If you’d like to make sure that the tool runs at automated intervals, you can use Task Scheduler. For more information, see Task Scheduler in the Windows Dev Center.
BPA for Windows Azure Pack works within Microsoft Baseline Configuration Analyzer (MBCA) 2.0 to scan the software configurations of the machine it is installed on. It automatically detects all components that are installed in Windows Azure Pack and compares their configurations against a set of rules. MBCA then lists all noncompliant issues.
Although rule violations, even critical ones, might not always cause problems, they do indicate issues that can result in poor performance, poor reliability, unexpected conflicts or increased security risks.
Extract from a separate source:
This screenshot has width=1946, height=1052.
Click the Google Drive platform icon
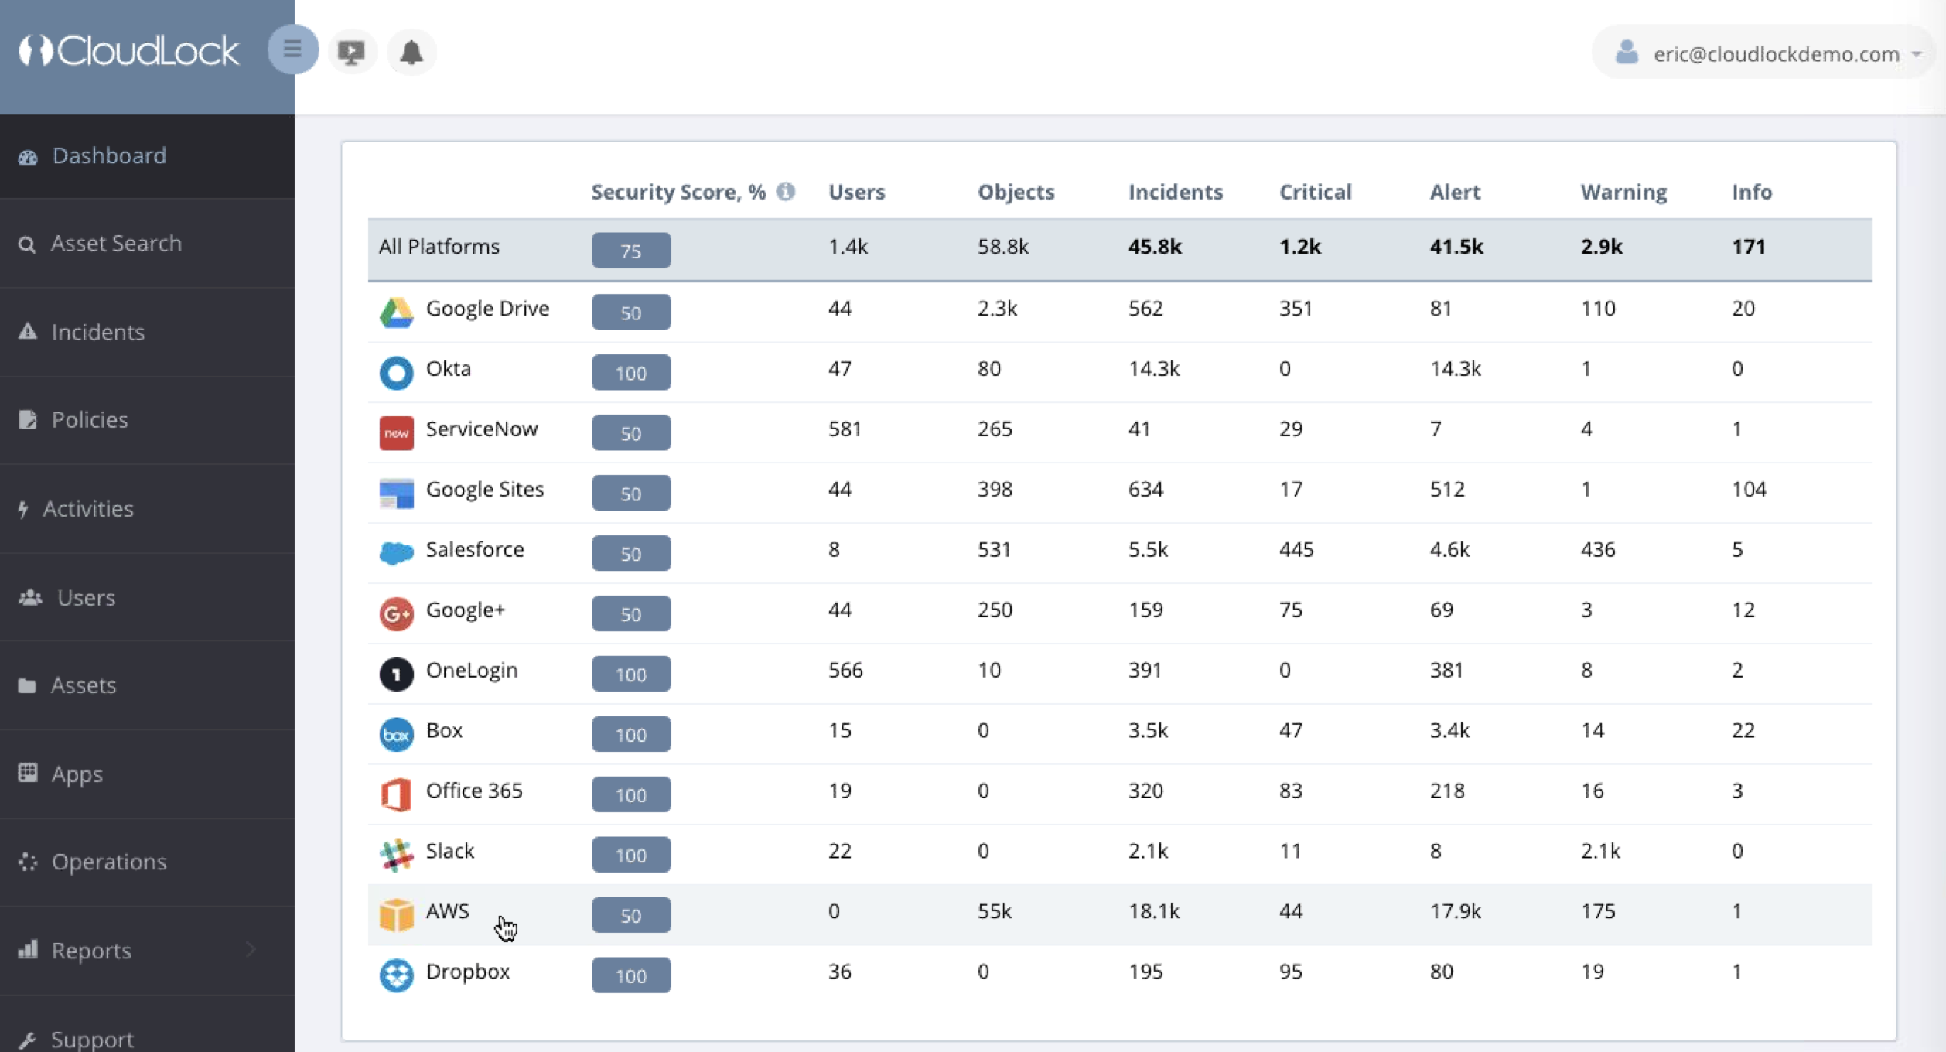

BPA for Windows Azure Pack identifies performance and security optimization issues for your installation of Windows Azure Pack, based on a set of rules. Your machines might have additional issues that these rules do not detect.
The following table describes the three possible severity levels for the rules.
The component satisfies the conditions of a rule.
The component is compliant as it is operating currently, but it might not satisfy the conditions of a rule if changes are not made to its configuration or policy settings.
The component does not satisfy the conditions of a best practice rule, and functionality issues can be expected.
BPA provides best practice recommendations in the following categories.
Security rules measure a component’s relative risk for exposure to threats such as unauthorized or malicious users, or loss or theft of confidential or proprietary data.
Performance rules measure a component’s ability to process requests and perform its prescribed duties, within the time periods that are expected for the component’s workload.
Configuration rules identify component settings that might require modification for the component to perform optimally. Configuration rules can help prevent conflicts that can result in error messages or prevent the component from performing its prescribed duties.
Operation rules identify possible failures of a component to perform its prescribed duties.